Ch 4 Literacy Strategies for Improving Mathematics Instruction

I do these more for myself than anyone else, but here, I am quoting the most useful parts of this ASCD book (click links to read online for free). Basically, I'm editing out the boring. You're welcome.

I'm also just doing a couple of chapters at a time because it's kind of dry and I never know how much time I will have to read.

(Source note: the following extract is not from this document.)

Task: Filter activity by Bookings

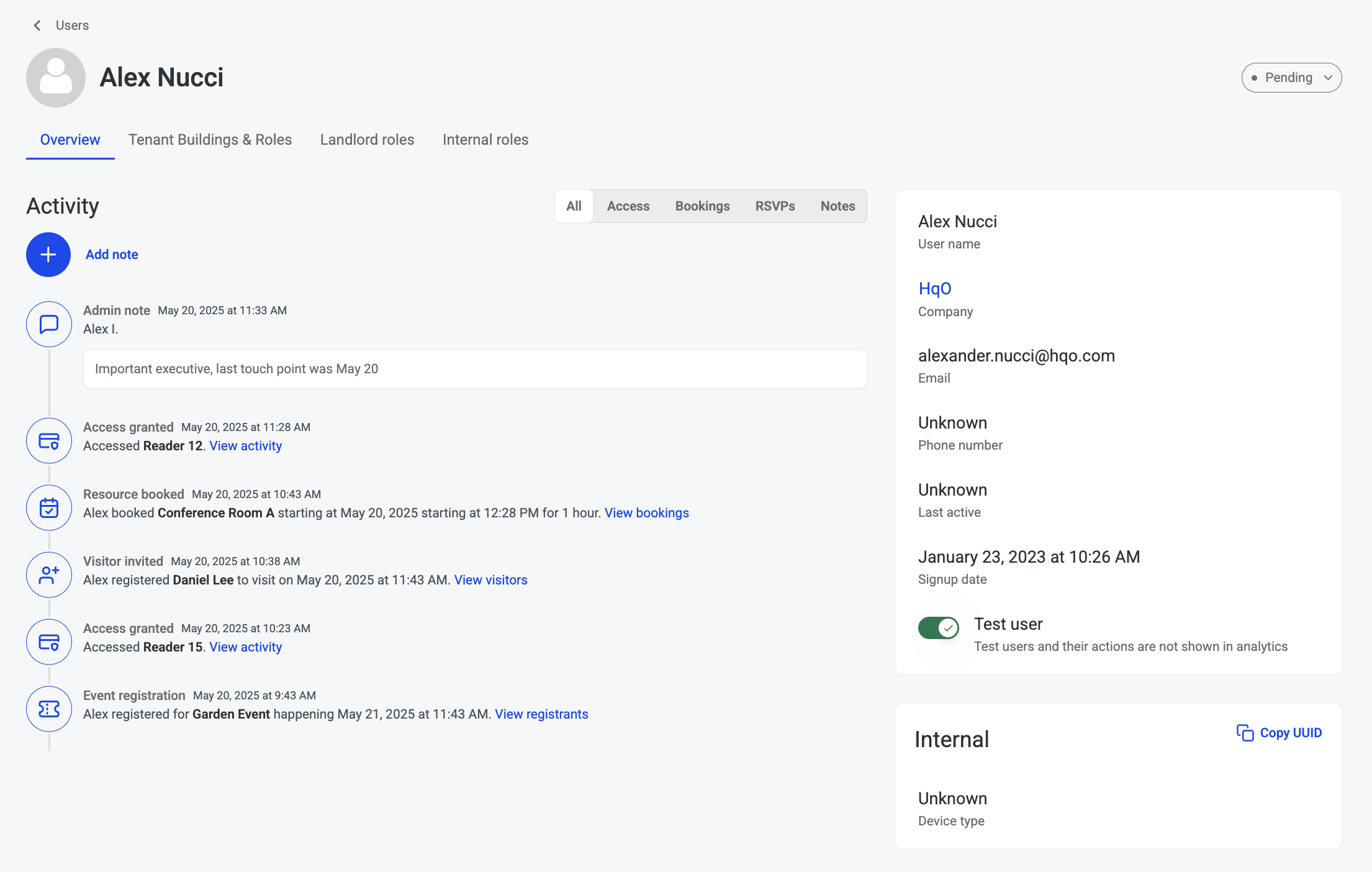Action: pyautogui.click(x=702, y=206)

So consider it a series if you like.

Joan M. Kenney
Chapter 4. Graphic Representations in the Mathematics Classroom

The following aspects of mathematical language are particularly confusing to students:
  • Technical symbols such as ∑, ≤ , or Δ. These signs, also known as logograms, stand for whole words but have no sound-symbol relationship for students to decode.
  • Technical vocabulary- words such as rhombus, hypotenuse, and integer, which are rarely used in everyday conversation.
  • The assignment of special definitions to familiar words such as similar and prime.
  • Subtle morphology (one hundred, hundreds-place, hundredths) and the use of "little words" (prepositions, pronouns, articles, and conjunctions) in a technical syntax so precise that meaning is often obscured rather than clarified.  

Scenario #1: Measuring Cups Activity
*A teacher models drawing a one cup and one-fourth cup four times to quadruple a recipe. When asked how many cups are needed, students responded 'eight' because there were literally eight cups in the drawing. They counted the one-fourth cup the same as the one cup.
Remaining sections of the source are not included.